Rick Ross recognized Wale’s potential and signed him to his record label, Maybach Music Group. His association with Rick Ross increases his visibility and offers a new opportunity, but the pressure remains on Wale. With a queen game piece in hand, here’s his approach to locking down the checkmate.
Before the release of your first album, you built an impressive buzz for yourself. So what caused the album to fail to meet the high expectations?
I put that on myself to get back to where I need to be. We’re working. I do music for my fans and family. My fans appreciated my first album. But my label didn’t ship it for whatever reason. I re-evaluated my life and my situation and now I’m in a different place. I found out a lot of artists can’t go to a city and do a show with 2,000 people. I’m blessed to have people who appreciate what I do.
When did Rick Ross reach out to you?
The Maybach Music Group deal came about when I was a free agent. I look at Rick Ross as more than an artist. I didn’t sign to be a side kick, I want to be an artist and do what I’m capable of doing musically. Ross let’s me do that. He’s the boss at the label, but he’s not bossing me around.
So what is the biggest difference in being at MMG vs. being at Interscope?
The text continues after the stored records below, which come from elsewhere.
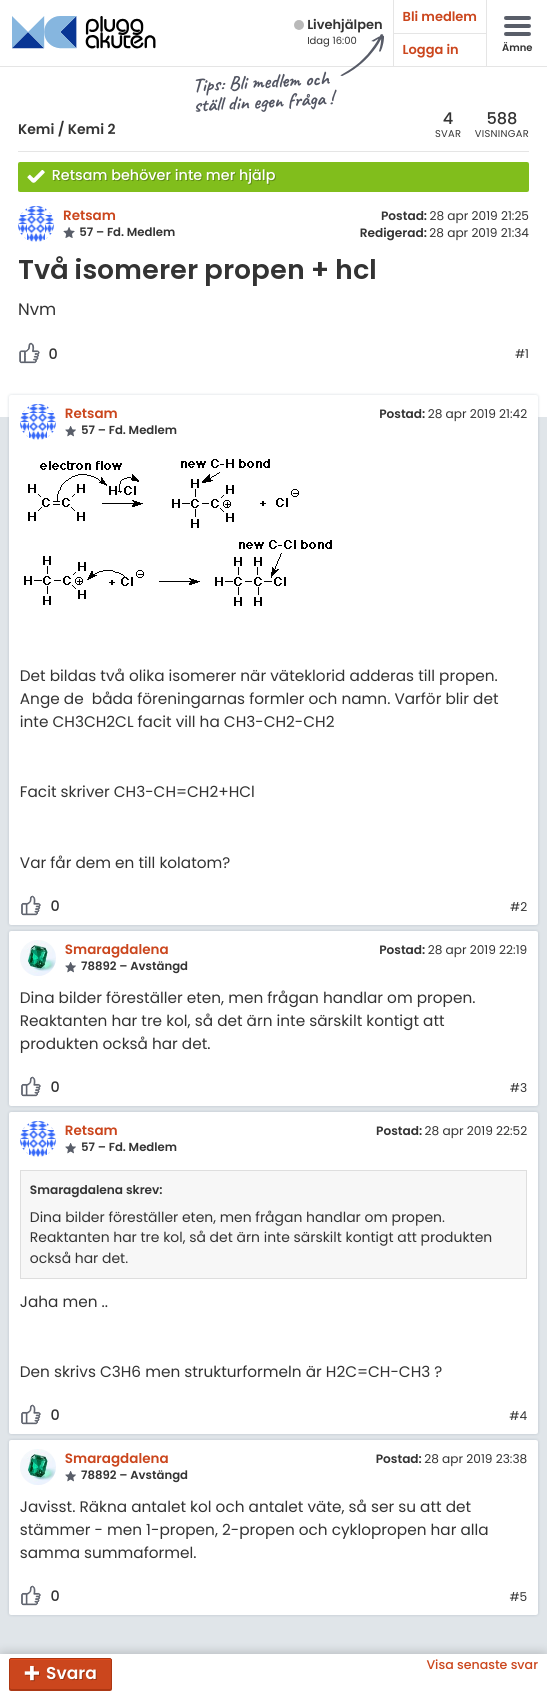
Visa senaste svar (482, 1665)
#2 (518, 908)
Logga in (431, 49)
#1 (522, 355)
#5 (518, 1598)
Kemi (36, 129)
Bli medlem (440, 16)
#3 (518, 1089)
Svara (71, 1673)
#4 (518, 1417)
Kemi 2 (92, 129)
The difference is freedom. I’m very in tune with urban culture. I felt my last situation wasn’t allowing me to grow with the urban culture. They saw a Lady Gaga opportunity and I went with it. I was a new artist and I didn’t get it. I thought I was being ignored by black America. It’s not as much money, but to connect with the people I grew up with is more important than connecting with pop fans. Even the white people who are familiar with my music deserve to hear what I’m really saying. I shouldn’t be marketed toward top 40. When I listen to my first album, you can hear who I am talking to. But I now have an opportunity to change that.